Structural frustration, metastability and cascade of polar phases in a layered lead bromide perovskite

Abstract

Kinetically trapped perovskites offer a unique platform for controlling functional properties through non-equilibrium phase formation. Here, we report that a layered hybrid perovskite, CPA₂PbBr₄, exhibits an unusual kinetic trapping phenomenon where rapid cooling stabilizes a metastable polar phase (IV, Pna2₁) instead of the thermodynamic ground state. This compound displays a cascade of polar phases below 350 K: the room-temperature phase III (Cmc2₁), the metastable phase IV, and the low-temperature phase V (P2₁), all of which are noncentrosymmetric and polar. The polar order in each phase is characterized by distinct CPA⁺ cation orientations and PbBr₆ octahedral distortions, giving rise to switchable dielectric response and second-harmonic generation (SHG).
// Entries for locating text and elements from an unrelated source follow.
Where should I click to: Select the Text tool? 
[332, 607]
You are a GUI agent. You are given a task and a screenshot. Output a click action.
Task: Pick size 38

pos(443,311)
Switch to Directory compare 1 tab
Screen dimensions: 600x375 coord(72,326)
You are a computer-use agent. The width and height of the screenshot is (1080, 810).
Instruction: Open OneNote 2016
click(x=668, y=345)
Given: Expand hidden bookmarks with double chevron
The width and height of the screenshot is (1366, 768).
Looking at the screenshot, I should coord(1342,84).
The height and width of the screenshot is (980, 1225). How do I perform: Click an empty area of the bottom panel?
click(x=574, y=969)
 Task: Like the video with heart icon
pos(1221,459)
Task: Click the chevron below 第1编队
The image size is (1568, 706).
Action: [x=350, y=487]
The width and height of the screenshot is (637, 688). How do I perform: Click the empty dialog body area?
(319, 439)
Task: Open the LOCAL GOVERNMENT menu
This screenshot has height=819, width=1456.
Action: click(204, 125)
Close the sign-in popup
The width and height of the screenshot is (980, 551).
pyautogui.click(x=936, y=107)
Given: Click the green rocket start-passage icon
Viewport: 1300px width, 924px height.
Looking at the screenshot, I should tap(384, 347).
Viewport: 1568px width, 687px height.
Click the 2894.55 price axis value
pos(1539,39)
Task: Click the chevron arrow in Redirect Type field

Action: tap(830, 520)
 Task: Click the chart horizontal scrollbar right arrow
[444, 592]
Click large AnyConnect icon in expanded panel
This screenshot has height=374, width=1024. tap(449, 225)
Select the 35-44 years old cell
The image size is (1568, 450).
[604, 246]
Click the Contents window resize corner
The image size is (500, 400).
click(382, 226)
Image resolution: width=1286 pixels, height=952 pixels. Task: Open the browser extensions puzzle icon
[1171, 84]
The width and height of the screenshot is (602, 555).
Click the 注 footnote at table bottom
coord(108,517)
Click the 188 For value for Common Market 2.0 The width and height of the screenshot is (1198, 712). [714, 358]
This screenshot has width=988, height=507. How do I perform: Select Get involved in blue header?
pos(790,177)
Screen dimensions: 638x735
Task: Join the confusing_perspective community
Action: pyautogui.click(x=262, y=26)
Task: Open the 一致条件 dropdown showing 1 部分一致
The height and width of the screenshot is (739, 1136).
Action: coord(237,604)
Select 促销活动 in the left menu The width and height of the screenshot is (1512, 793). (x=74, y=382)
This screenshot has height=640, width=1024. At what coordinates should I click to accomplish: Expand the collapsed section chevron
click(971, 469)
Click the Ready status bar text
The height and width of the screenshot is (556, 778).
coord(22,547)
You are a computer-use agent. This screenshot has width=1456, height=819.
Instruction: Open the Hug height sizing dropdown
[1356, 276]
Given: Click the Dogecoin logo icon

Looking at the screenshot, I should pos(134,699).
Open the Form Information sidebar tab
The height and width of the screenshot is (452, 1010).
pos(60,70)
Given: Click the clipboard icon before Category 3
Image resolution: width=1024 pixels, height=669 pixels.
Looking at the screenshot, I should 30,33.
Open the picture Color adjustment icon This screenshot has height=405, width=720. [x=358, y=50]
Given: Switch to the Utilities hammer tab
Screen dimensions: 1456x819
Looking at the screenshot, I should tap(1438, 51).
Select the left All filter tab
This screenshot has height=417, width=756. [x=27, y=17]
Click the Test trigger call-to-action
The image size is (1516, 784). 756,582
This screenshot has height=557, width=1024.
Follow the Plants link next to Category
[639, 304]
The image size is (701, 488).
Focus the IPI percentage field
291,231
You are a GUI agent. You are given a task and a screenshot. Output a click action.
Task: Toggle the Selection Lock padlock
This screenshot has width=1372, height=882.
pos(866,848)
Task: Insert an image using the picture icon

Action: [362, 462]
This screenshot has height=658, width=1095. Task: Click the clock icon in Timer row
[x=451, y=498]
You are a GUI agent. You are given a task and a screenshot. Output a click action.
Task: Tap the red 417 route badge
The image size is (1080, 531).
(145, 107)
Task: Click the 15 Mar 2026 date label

SHG studies reveal that thermal cycling suppresses SHG intensity of phase III without structural changes, attributed to generation of strain that limits coherence length. The material exhibits efficient broadband photoluminescence (PL) with strong thermochromism, arising from self-trapped excitons in the distorted lattice. Pyroelectric measurements and P–E hysteresis loops confirm spontaneous polarization values of 1.2–2.2 µC cm⁻² across the polar phases. Our findings demonstrate that kinetic control of phase selection provides a powerful strategy for tuning polar order and multifunctional properties in hybrid perovskites, with implications for optoelectronic and photonic applications.